Michigan closed the gap in garbage time, but suffered its second blowout loss in a week, putting its postseason goals in jeopardy.

“Our kids are trying everything that they’ve got. Everything they’ve got,” Beilein said. “I’ll tell you the same thing I said at Indiana, they’re so much better than us, you guys have to be looking at that, and we have to get better.

“We’ve just got to get better through improvement, through maturation, through our guys getting older and avoiding injuries, then we can play. It’s really hard right now.”

  • Wayman Britt

    Some people are calling for a change at head coach, That is way to drastic. Beilein is a great coach, but just like he did 6 years ago, he needs to look inward and evaluate his whole program, including evolving as a coach himself. Here are some things he may want to evaluate:

    1. Increased versality in the type of player he recruits. You can have some unathletic great 3 pt shooters, but not a roster full of them. Make sure at least one player in the class is an aggressive, little nasty, great defender. I don’t care if he cannot shot a three.

    2. Increase the footspeed of the roster.

    3. Maybe it’s time one of his assistants took a HC job, then replace with a coach who is an expert on teaching defense. Beilein is an offensive genius, just needs help on teaching defense. After 6 years maybe time to change things up a bit. Maybe a prolific recruiter is needed. New ideas/ways.

    4. Take a tip from Harbaugh, move along some of the roster, especially the player(s) who do not have the talent to play in the Big Ten. I know this may seem harsh to some posters, but all great programs do this. Roster turn over is not all bad. It can be done diplomatically.

    5. Don’t be afraid to recruit a few more players from the Detroit area or Michigan in general. The talent is no where near where it used to be, but athletic, speedy players can be found. With the rule changes, dribble drive skills are a must.

    • bobohle

      I echo all five of your points. Couldn’t of said it better. Always TRUE BLUE!

    • AA7596

      Yes—agreed on all points.

      For two years now, we’ve assumed that this team would take flight at some point and that it was just one unfortunate thing or another that was holding it back. The draft departures in 2014; the youth of the bigs; the injuries; the close losses last year. It’s time for some real introspection like Britt said.

  • rlcBlue

    So I thought the first key play was on Michigan’s first offensive possession: when Robinson tried to cut to the basket, Valentine wrapped him up in both arms like he just realized he wanted to tell Duncan “I love you, bruh” and the ref standing 10 feet away was too embarrassed by this public display of affection to blow his whistle. At that point I turned to my wife and said “They’re going to kill us.”

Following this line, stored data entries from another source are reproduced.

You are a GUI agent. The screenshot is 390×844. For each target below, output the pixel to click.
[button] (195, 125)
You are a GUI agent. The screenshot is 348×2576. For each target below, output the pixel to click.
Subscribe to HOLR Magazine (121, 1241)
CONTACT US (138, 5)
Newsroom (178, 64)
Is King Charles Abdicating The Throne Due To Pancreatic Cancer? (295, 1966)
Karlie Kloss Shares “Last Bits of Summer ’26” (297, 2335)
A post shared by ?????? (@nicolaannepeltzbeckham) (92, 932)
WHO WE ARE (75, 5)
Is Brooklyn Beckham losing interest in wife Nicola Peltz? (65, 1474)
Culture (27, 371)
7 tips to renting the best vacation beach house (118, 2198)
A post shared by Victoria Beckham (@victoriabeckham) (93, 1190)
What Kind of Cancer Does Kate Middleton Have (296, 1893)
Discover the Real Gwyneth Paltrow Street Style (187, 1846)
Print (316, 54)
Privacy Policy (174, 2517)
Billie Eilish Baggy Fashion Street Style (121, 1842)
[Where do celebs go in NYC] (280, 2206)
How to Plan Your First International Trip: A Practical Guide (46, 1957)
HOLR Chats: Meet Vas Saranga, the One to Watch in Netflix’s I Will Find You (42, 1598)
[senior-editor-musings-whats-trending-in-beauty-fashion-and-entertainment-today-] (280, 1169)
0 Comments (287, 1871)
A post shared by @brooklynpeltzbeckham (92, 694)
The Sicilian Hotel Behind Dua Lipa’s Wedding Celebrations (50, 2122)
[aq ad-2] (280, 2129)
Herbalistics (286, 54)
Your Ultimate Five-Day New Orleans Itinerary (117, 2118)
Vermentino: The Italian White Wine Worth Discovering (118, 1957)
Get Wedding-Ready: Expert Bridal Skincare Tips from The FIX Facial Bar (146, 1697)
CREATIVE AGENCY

    But thank you UM Hoops for showing me that I should have realized sooner how the game was going to be called. Look at that “perfectly executed play” for Forbes at the beginning of the first clip, 5 seconds into the game. Watch Costello and Davis move together and bump hips, cutting off Walton like the doors at CONTROL closing on Maxwell Smart’s nose. The referee, watching 40% of the visitors simultaneously set a moving screen, makes it a point of emphasis… to do nothing.

    They’re stronger, more experienced, healthier – the only (admittedly pretty slim) chance we had at competing was if the refs were to blow the whistle early. Instead they waited until the game was over.

    • JohnNavarreIsMyHero

      Well said.

    • Tuff Enough

      I agree and that was the 3 Blind Pigs on the Floor!

  • JohnNavarreIsMyHero

    That Walton play where there is a scramble while he is ahead of the man and it manages to go off him and the play where Irvin has a nice look and it looks about 90% in and then rims out(I still have no clue how that didn’t go in, and missed open three especially that last one before half from Donnal just symbolized the day. Even when we made the right play, pass, hustle, and shot, nothing went our way. It was almost amazing to see the garbage that would go the other way and to see every little thing for us not go our way.